Picard et al., who investigated PLWH between 1997 and 2010 in New York, concluded that PLWH have worse OS and DFS undergoing definitive R(C)T compared with HIV-negative HNSCC patients [17]. The poorer outcomes in both OS and DFS in PLWH with advanced tumor stages which require adjuvant or primary RT/CRT could be explained by the fact that long-term immunosuppression by the virus may impair the therapeutic treatment’s action [36, 37].

In addition to the increased risk profile of many HIV patients for HNSCC, recent work from the United States has shown that PLWH have a distinct HNSCC mutation pattern [38]. Oncogenic HIV may also promote its own pathogenesis of HNSCC which is attributed to the HIV transactivator protein tat which stimulates the cell cycle and inhibits apoptosis [39]. Additionally, tat upregulates the expression of the oncoproteins E6 and E7 [40]. This may explain the results of cohort studies which showed that HIV infection may increase lung cancer risk after adjusting for tobacco and other confounders [41, 42].

In the current study, patients with > 50 copies of HIV-PCR (p = 0.005) and a CD4 cell count ≤ 200 cells/mm3 had a significantly poorer prognosis (p < 0.001).
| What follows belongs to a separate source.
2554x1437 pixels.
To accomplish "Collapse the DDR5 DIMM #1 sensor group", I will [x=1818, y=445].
A low number of CD4 + T lymphocytes may support the carcinogenesis of HNSCC [25] and may be associated with poor prognosis [19]. Other groups showed HPV-positive status was associated with a CD4 + nadir of < 200, but not with CD4 + level at time of diagnosis [16].
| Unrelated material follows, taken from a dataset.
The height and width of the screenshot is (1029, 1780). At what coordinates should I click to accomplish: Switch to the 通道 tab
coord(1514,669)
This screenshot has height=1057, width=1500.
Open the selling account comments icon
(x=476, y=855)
Immune checkpoint inhibitors are promising cancer therapies. In PLWH, very little experience is available at present. An ongoing trial is evaluating pembrolizumab in PLWH and a variety of metastatic cancers. Inclusion criteria are having a CD4 + T-cell count of > 200 (NCT02595866). However, HIV is no contraindication for treatment with anti PD-1. Patients with HIV/AIDS and low CD4 + T-cell counts should be monitored closely [43]. Liu et al. have shown that HIV PI sensitize HNSCC cells to radiotherapy by activation of endoplasmic reticulum stress and induction of an immunogenic cell death. Therefore, HIV PIs may be potentially used in combination with radiation in the treatment of HNSCC [44]. In the current study, cART treatment had a significant impact on OS, while the application of HIV PIs in 31% did not alter OS. However, only 7/14 patients with cART and HIV PIs underwent definitive or adjuvant (C)RT. Therefore, further investigations are necessary. By triggering the immunogenic cell death, the PI therapy could also increase the effect of the immune checkpoint inhibitors.

Our current study of PLWH who developed HNSCC has some limitations. Given the rarity of this disease in PLWH (50 of 5151 patients, 0.97%), compiling a cohort large enough to facilitate prognostic factor analysis (see Table 4) would require including patients from an even longer time period or comparing multiple centers including a control group of HIV-negative HNSCC patients.

Conclusion

PLWH were diagnosed with HNSCC at a significantly younger age compared to HIV-negative patients. Taking into account patient age at initial diagnosis, both OS and DFS rates in PLWH are significantly worse compared with a matched control group of HIV-negative patients in advanced tumor stages UICC III/IV. The prognosis (OS) is improved when taking cART treatment, the HIV viral load is undetectable and CD4 count is high.